Specifically, after the shaft lever 4 is inserted into the fixing plate 3, the rotating frame 801 is rotated, the curved surface groove 807 on the rotating frame 801 pushes the clamping block 804 connected with the short shaft 806 to move inwards on the sliding groove 803 during rotation, so that two ends of the shaft lever 4 are clamped, the roller 805 on the clamping block 804 ensures that the rotor body 5 connected with the shaft lever 4 can smoothly rotate, after the rotating frame 801 rotates, the clamping piece 810 outside the rotating frame 801 clamps the toothed ring 808 connected with the rotating frame 801 under the torsion of the torsion spring 812, the rotating frame 801 keeps positioning of the shaft lever 4 when the rotor body 5 rotates, the constraint ring 828 is clamped and pulled outwards, the constraint ring 828 moves outwards against the tension of the spring one 831, the rack two 829 on the constraint ring 828 is released from the clamping with the toothed ring two 827, the rotary knob 832 drives the toothed ring two 827 to rotate, the threaded rod 824 is rotated to enable the annular piece 826 connected to the threaded rod 824 to push the movable plate 818 to move upwards, through the adjustment, the screw rod 819 on the movable plate 818 can be parallel to the shaft rod 4, after the adjustment is parallel, the constraint ring 828 is loosened, the rack II 829 is clamped with the gear II 827 again under the tension of the spring I831, the movable plate 818 is not moved any more, when the measurement is started, the direct current motor 7 drives the rotor body 5 on the shaft rod 4 to rotate, the motor II 820 is started, the motor II 820 drives the screw rod 819 to rotate, so that the moving piece 821 on the screw rod 819 drives the infrared moment measuring instrument 10 to reciprocate on the screw rod 819, the infrared moment measuring instrument 10 can perform transverse contour measurement on the rotating rotor body 5 in the moving process, after the measurement, the motor I816 is started, the motor I816 drives the gear 817 meshed with the rack I815 to rotate, the infrared moment measuring instrument 10 is rotated and moved by taking the shaft lever 4 as the axis, the motor two 820 is started, the test measurement is performed again, the repeated measurement is performed by changing the angle a plurality of times, and the change of the longitudinal section profile generated when the rotor body 5 rotates is marked and recorded.

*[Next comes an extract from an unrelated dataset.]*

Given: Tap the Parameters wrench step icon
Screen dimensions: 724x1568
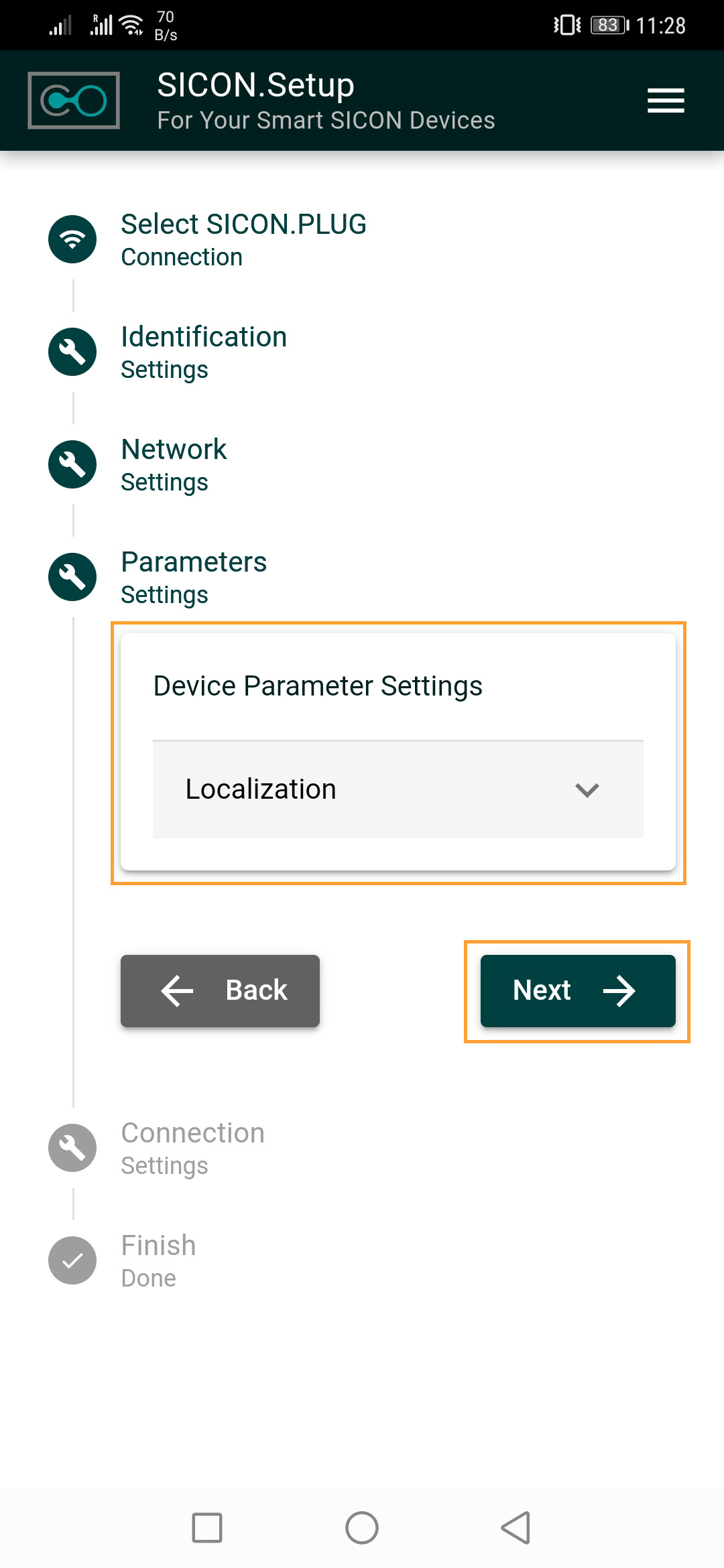Looking at the screenshot, I should pos(72,577).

In a specific application scenario, the multi-angle measurement module 8 is mainly suitable for multi-angle measurement links in a multi-angle measurement process, namely, the multi-angle measurement module 8 can enable the device to perform measurement work on a plurality of angles when the rotor rotates, accuracy of measurement results is ensured through mutual verification of data obtained by a plurality of measurements, so that personnel can accurately eliminate unbalanced couples on the rotor, and experimental measurement effects are improved.

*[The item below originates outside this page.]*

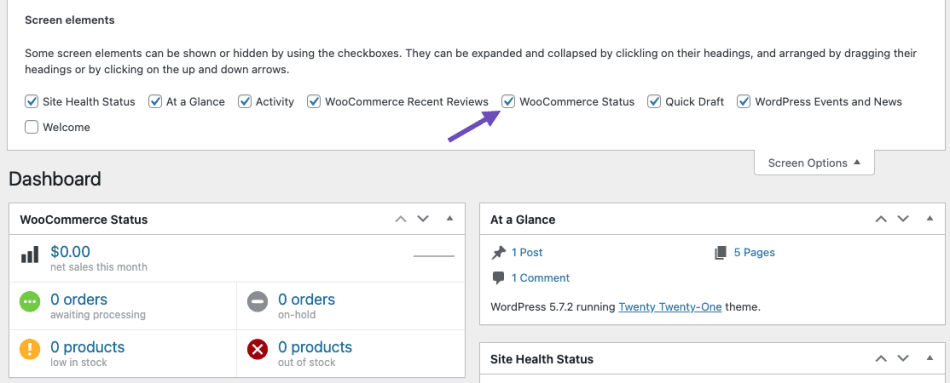The height and width of the screenshot is (383, 950).
Task: Collapse the WooCommerce Status panel using its triangle
Action: (450, 219)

Referring to fig. 7 and 8, in a preferred embodiment, the fixing module 9 includes a rectangular groove 901, the rectangular groove 901 is opened at the upper side of the base plate 1, at one side of the stand 2 far from the dc motor 7, a support bracket 902 is slidably connected in the rectangular groove 901, one side of the support bracket 902 near the stand 2 is connected with a second spring 903 through a bolt, one side of the second spring 903 far from the support bracket 902 is connected with the outside of the stand 2 through a bolt, and the upper side of the support bracket 902 is connected with an insertion frame 904 through a bolt; the inner wall of the insertion frame 904 is in sliding connection with one end of the shaft rod 4 far away from the direct current motor 7, the output end of the direct current motor 7 is connected with an inclined plane ring 905 through a coupler, a thread groove 906 is formed in the outer part of the inclined plane ring 905, and a rotating ring 907 is arranged in the outer part of the inclined plane ring 905; the inner wall of the rotating ring 907 is rotationally connected with the thread groove 906 through external threads, a plurality of strip-shaped grooves 909 with the circumferences distributed at equal intervals are formed in the inclined surface ring 905, a plurality of rubber pads 908 with the circumferences distributed at equal intervals are connected with the inner wall of the inclined surface ring 905 through bolts, and the rubber pads 908 are attached to one side opposite to the shaft rod 4.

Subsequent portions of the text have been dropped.